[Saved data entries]
------------------------------------------------------------

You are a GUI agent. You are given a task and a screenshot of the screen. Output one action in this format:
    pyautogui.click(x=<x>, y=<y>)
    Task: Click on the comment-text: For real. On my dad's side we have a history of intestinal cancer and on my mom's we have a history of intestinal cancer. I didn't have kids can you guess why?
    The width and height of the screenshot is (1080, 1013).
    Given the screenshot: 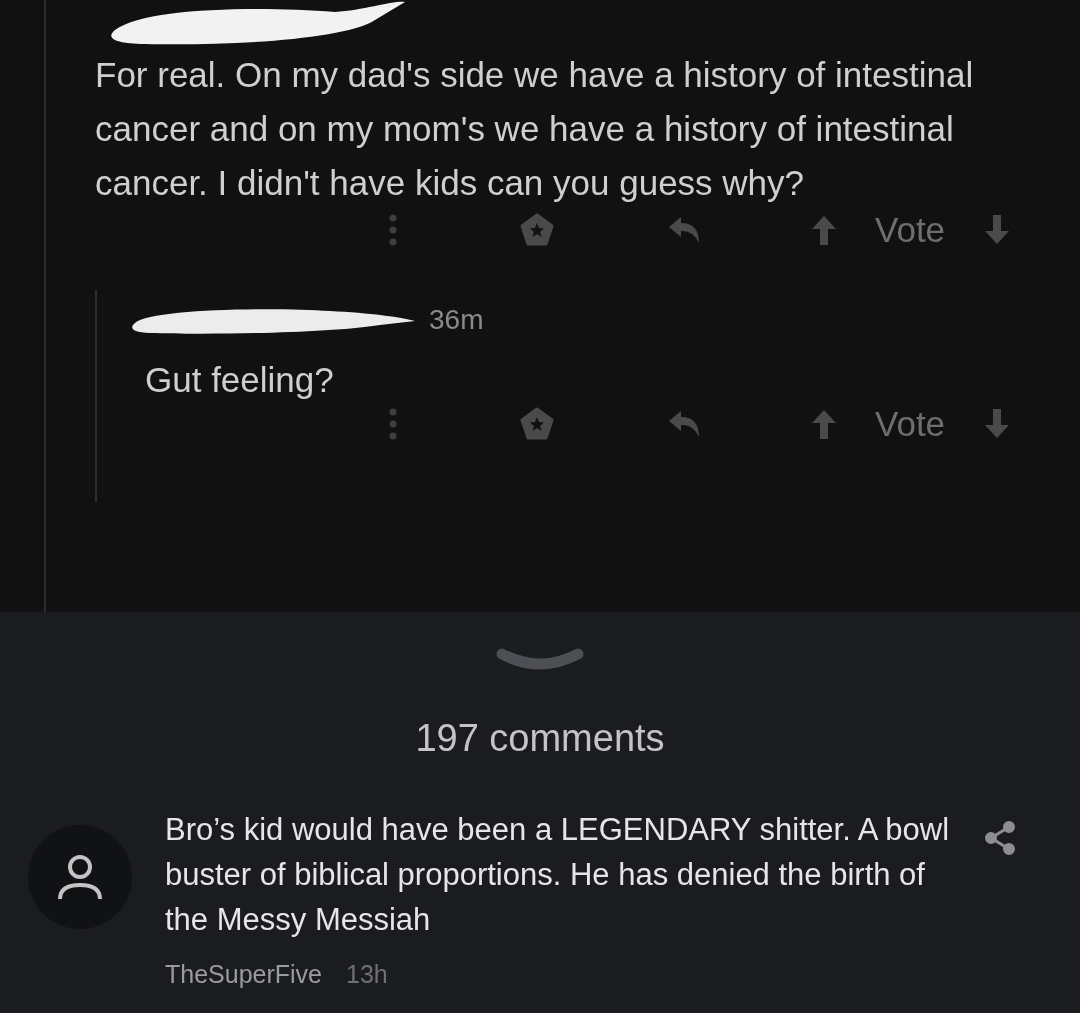 What is the action you would take?
    pyautogui.click(x=535, y=129)
    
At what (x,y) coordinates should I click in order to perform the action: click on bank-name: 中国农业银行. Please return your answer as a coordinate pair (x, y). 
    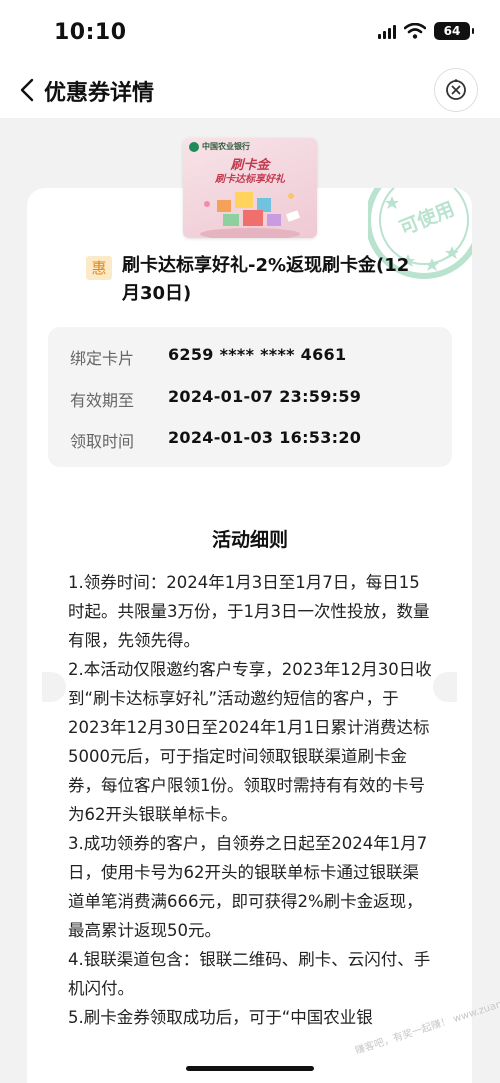
    Looking at the image, I should click on (226, 146).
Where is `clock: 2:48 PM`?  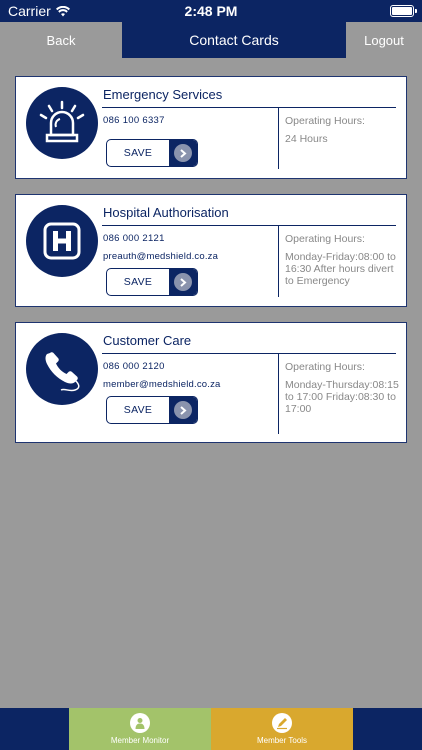 clock: 2:48 PM is located at coordinates (211, 11).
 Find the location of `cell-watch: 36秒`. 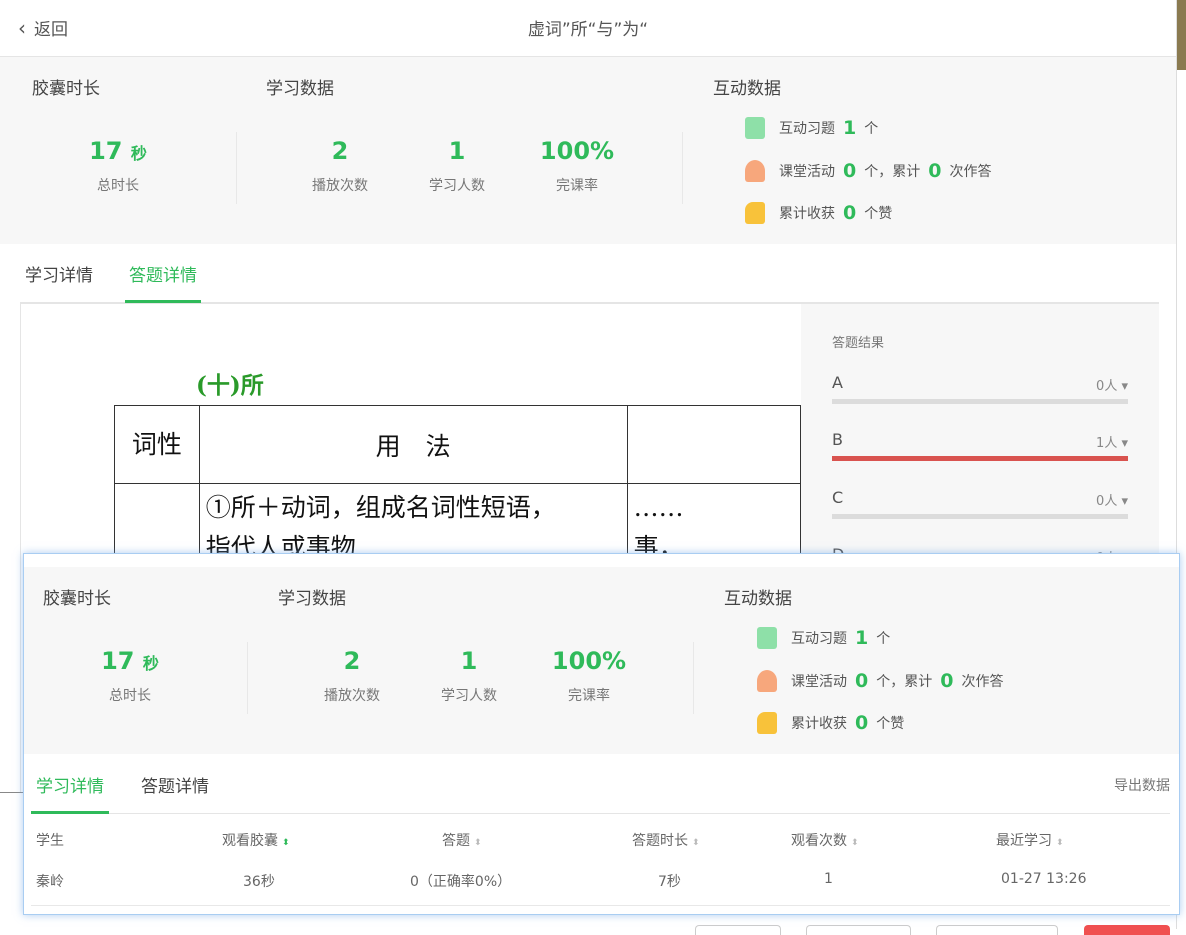

cell-watch: 36秒 is located at coordinates (259, 882).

------------------------------------------------------------

● ACTION ITEM: Starting from the very first line, reproduce the lines word for word, and stop after the line that contains "pyautogui.click(x=<x>, y=<y>)".

● WRITTEN RESPONSE:
You are a GUI agent. You are given a task and a screenshot of the screen. Output one action in this format:
    pyautogui.click(x=<x>, y=<y>)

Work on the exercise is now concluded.